[[ MATERIALS PROVIDED open ]]

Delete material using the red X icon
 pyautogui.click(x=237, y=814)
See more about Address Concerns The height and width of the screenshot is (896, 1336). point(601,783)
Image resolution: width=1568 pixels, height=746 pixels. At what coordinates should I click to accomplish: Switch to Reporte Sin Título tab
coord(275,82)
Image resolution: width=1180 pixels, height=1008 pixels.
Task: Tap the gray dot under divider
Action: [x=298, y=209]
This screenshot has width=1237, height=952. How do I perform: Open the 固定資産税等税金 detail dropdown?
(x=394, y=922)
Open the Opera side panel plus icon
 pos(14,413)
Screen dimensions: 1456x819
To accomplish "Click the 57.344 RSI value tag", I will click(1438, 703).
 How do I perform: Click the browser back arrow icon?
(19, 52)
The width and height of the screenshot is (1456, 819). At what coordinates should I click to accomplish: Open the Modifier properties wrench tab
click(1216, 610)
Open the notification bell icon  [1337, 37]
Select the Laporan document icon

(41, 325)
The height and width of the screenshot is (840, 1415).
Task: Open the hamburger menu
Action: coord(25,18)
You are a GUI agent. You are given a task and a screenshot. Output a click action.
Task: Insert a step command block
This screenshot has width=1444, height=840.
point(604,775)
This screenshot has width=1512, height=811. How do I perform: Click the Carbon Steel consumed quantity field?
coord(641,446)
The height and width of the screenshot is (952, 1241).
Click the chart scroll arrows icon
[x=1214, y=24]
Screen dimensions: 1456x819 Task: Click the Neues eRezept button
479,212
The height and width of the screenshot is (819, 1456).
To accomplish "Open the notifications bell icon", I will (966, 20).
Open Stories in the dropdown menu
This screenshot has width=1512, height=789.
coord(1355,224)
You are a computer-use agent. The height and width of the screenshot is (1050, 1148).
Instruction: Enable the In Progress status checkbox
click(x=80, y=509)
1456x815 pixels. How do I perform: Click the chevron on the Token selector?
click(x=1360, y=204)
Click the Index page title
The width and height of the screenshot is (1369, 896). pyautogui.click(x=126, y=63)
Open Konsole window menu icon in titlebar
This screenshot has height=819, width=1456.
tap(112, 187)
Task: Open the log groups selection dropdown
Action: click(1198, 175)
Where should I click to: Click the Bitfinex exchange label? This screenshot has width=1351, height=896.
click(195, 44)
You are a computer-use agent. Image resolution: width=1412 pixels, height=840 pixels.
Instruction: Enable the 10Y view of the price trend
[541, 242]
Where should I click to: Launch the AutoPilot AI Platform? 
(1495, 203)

[[ MATERIALS PROVIDED closed ]]

WHAT TO WORK ON
Set every record down again, exactly as given.

ANSWER TO THE EXERCISE
Delete material using the red X icon
 pyautogui.click(x=237, y=814)
See more about Address Concerns The height and width of the screenshot is (896, 1336). point(601,783)
Image resolution: width=1568 pixels, height=746 pixels. At what coordinates should I click to accomplish: Switch to Reporte Sin Título tab
coord(275,82)
Image resolution: width=1180 pixels, height=1008 pixels.
Task: Tap the gray dot under divider
Action: [x=298, y=209]
This screenshot has width=1237, height=952. How do I perform: Open the 固定資産税等税金 detail dropdown?
(x=394, y=922)
Open the Opera side panel plus icon
 pos(14,413)
Screen dimensions: 1456x819
To accomplish "Click the 57.344 RSI value tag", I will click(1438, 703).
 How do I perform: Click the browser back arrow icon?
(19, 52)
The width and height of the screenshot is (1456, 819). At what coordinates should I click to accomplish: Open the Modifier properties wrench tab
click(1216, 610)
Open the notification bell icon  [1337, 37]
Select the Laporan document icon

(41, 325)
The height and width of the screenshot is (840, 1415).
Task: Open the hamburger menu
Action: coord(25,18)
You are a GUI agent. You are given a task and a screenshot. Output a click action.
Task: Insert a step command block
This screenshot has width=1444, height=840.
point(604,775)
This screenshot has width=1512, height=811. How do I perform: Click the Carbon Steel consumed quantity field?
coord(641,446)
The height and width of the screenshot is (952, 1241).
Click the chart scroll arrows icon
[x=1214, y=24]
Screen dimensions: 1456x819 Task: Click the Neues eRezept button
479,212
The height and width of the screenshot is (819, 1456).
To accomplish "Open the notifications bell icon", I will (966, 20).
Open Stories in the dropdown menu
This screenshot has width=1512, height=789.
coord(1355,224)
You are a computer-use agent. The height and width of the screenshot is (1050, 1148).
Instruction: Enable the In Progress status checkbox
click(x=80, y=509)
1456x815 pixels. How do I perform: Click the chevron on the Token selector?
click(x=1360, y=204)
Click the Index page title
The width and height of the screenshot is (1369, 896). pyautogui.click(x=126, y=63)
Open Konsole window menu icon in titlebar
This screenshot has height=819, width=1456.
tap(112, 187)
Task: Open the log groups selection dropdown
Action: click(1198, 175)
Where should I click to: Click the Bitfinex exchange label? This screenshot has width=1351, height=896.
click(195, 44)
You are a computer-use agent. Image resolution: width=1412 pixels, height=840 pixels.
Instruction: Enable the 10Y view of the price trend
[541, 242]
Where should I click to: Launch the AutoPilot AI Platform? 
(1495, 203)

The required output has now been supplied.